PGR defende manter arquivamento de investigação sobre Kassab
Denúncias têm como origem colaborações premiadas feitas por executivos da J&F
O procurador-geral da República, Paulo Gonet, defendeu nesta quinta-feira, 29, que seja mantido o arquivamento de investigação envolvendo Gilberto Kassab (foto), atual secretário de Governo de São Paulo e presidente do PSD. A investigação, baseada na delação de executivos da J&F, apurava supostos repasses da JBS ao partido em troca de apoio à reeleição de Dilma Rousseff (PT) em 2014. Kassab nega as acusações.
O caso havia sido encerrado pelo Tribunal Regional Eleitoral de São Paulo (TRE-SP) em 2023, após Kassab se tornar réu e o processo tramitar por quatro anos na Justiça Eleitoral. Um recurso ao Tribunal Superior Eleitoral (TSE) foi rejeitado, encerrando a ação.

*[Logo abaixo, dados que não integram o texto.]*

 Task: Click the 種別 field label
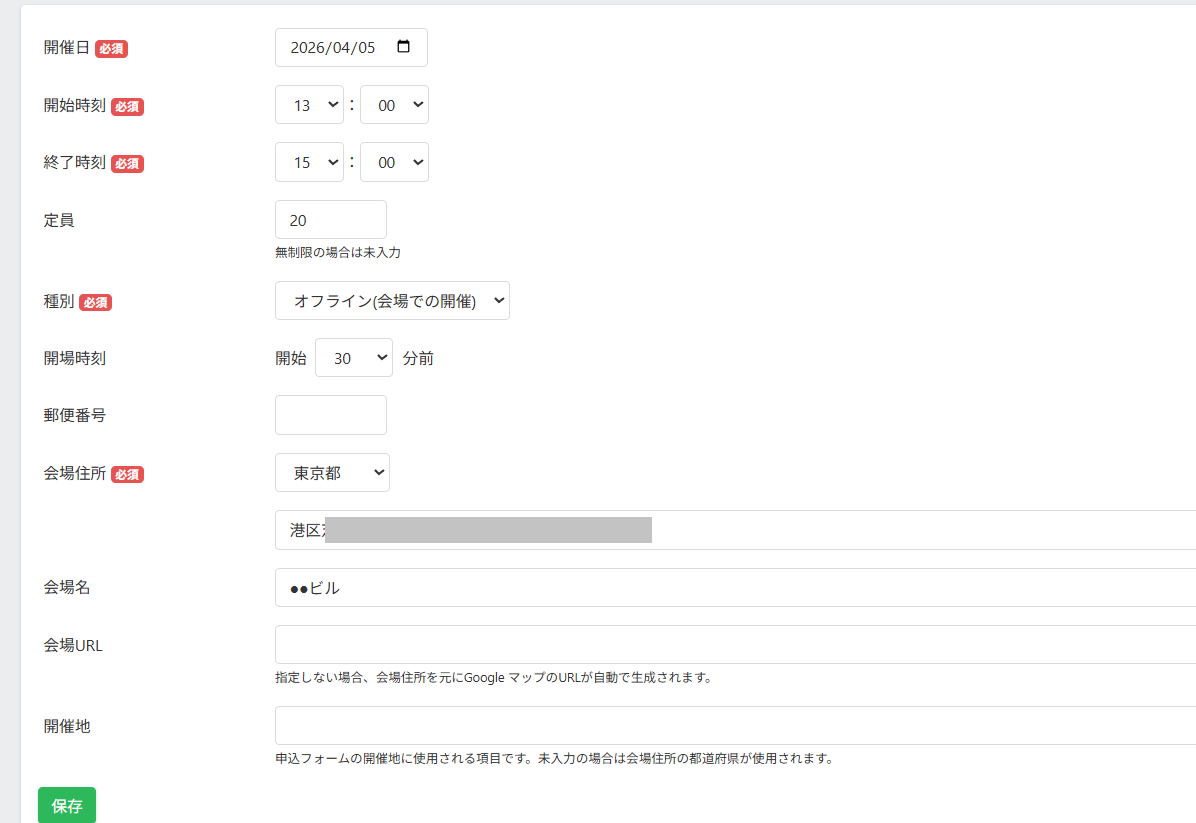click(x=59, y=301)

Gonet afirmou que a rejeição do recurso pelo TSE consolidou a decisão anterior com “autoridade de coisa julgada”, o que impede a reabertura do caso sem novos elementos, que, segundo ele, não surgiram.
A defesa de Kassab havia pedido ao ministro Alexandre de Moraes o arquivamento do inquérito no STF, afirmando que o caso já foi julgado e encerrado. A defesa argumenta que o retorno do inquérito à Suprema Corte contraria a decisão definitiva da Justiça Eleitoral.
Moraes puxa inquérito para STF
Em março, o ministro Alexandre de Moraes, do Supremo Tribunal Federal (STF), determinou o retorno à Corte da investigação sobre Kassab. Em 2019, Moraes havia enviado o processo para a Justiça Eleitoral de São Paulo.
Moraes comunicou então a PGR sobre a decisão e solicitou manifestação, sem prazo definido.
Nos bastidores, a atuação de Kassab em favor do projeto de anistia a envolvidos nos atos golpistas de 8 de janeiro de 2023 — que pode beneficiar o ex-presidente Jair Bolsonaro — foi vista como uma pressão sobre o presidente do PSD.